■ **Extract**
:::::
We can use multiple INNER JOIN clauses to tie the necessary tables together.  We also need to include a conditional statement to only count the results that correspond to our desired genre.  This conditional statement is added using the AND operator within an ON clause.  Lastly, we will GROUP BY PlaylistId since there are multiple playlists with the same name.

In [273]:
query = '''SELECT Playlist.PlaylistId,
                  Playlist.Name AS Playlist,
                  COUNT() AS ClassicalTotal
           FROM Genre
                INNER JOIN Track
                ON Genre.GenreId = Track.GenreId
                INNER JOIN PlaylistTrack
                ON Track.TrackId = PlaylistTrack.TrackId
                INNER JOIN Playlist
                ON PlaylistTrack.PlaylistId = Playlist.PlaylistId
                AND Genre.Name = 'Classical'
           GROUP BY Playlist.PlaylistId;'''

In [274]:
df = pd.read_sql(query, con)
df

Unnamed: 0,PlaylistId,Playlist,ClassicalTotal
0,1,Music,74
1,5,90’s Music,40
2,8,Music,74
3,12,Classical,73
4,13,Classical 101 - Deep Cuts,24
5,14,Classical 101 - Next Steps,24
6,15,Classical 101 - The Basics,25


### 9) List all employees/supervisor relationships.  Your results should include 2 columns.  The first column should state the employee's first and last name.  The second column should state the supervisor's first and last name.  If the employee does not have a supervisor, the corresponding supervisor name entry should be null.

We need to use a self join to get the desired results.  A self join simply refers to joining a table with itself.  We accomplish this by assigning each instance an alias and joining on the desired columns.

In [227]:
query = '''SELECT emp.FirstName || ' ' || emp.LastName AS EmployeeName,
                  sup.FirstName || ' ' || sup.LastName AS SupervisorName
           FROM Employee emp
                LEFT JOIN Employee sup
                ON emp.ReportsTo = sup.EmployeeId;'''

In [228]:
df = pd.read_sql(query, con)
:::::
■ **Raw data**
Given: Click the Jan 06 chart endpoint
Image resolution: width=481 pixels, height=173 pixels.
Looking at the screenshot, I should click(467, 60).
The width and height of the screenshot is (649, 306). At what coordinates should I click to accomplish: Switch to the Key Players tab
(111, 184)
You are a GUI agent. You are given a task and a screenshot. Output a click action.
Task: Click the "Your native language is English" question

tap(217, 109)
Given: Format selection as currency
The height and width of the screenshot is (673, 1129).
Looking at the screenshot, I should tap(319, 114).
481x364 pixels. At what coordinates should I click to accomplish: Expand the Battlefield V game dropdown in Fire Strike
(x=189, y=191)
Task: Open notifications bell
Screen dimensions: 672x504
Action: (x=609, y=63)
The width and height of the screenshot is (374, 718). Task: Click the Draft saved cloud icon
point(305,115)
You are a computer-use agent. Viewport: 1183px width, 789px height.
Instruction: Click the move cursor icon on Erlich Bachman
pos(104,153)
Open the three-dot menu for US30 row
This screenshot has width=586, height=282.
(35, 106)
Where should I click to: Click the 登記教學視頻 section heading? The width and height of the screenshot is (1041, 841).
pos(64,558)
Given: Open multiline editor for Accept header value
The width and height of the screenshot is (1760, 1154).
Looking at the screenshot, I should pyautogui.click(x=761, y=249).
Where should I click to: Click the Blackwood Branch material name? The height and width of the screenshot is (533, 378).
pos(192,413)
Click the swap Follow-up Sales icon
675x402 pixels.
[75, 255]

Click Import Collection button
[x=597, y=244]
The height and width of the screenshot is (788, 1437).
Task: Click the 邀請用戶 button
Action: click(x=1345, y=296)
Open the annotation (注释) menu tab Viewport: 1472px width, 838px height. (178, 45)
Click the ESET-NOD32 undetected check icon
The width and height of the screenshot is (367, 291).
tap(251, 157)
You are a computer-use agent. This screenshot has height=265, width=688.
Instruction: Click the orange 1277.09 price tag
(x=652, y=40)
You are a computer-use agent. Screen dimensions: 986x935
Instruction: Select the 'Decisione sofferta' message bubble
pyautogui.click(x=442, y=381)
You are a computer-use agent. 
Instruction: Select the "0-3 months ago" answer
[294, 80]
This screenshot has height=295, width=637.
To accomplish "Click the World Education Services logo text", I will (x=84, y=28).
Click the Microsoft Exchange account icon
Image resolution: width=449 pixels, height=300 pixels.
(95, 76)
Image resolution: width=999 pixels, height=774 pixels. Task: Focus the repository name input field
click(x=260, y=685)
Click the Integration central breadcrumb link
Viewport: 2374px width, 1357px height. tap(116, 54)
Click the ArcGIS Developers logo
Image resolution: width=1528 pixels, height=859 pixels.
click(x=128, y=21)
:::::
■ **To be done**
From the SQL tutorial, extract the passage that runs from "We need to use" to "the desired columns.". You won't need the lines for this.

■ **The solution**
We need to use a self join to get the desired results.  A self join simply refers to joining a table with itself.  We accomplish this by assigning each instance an alias and joining on the desired columns.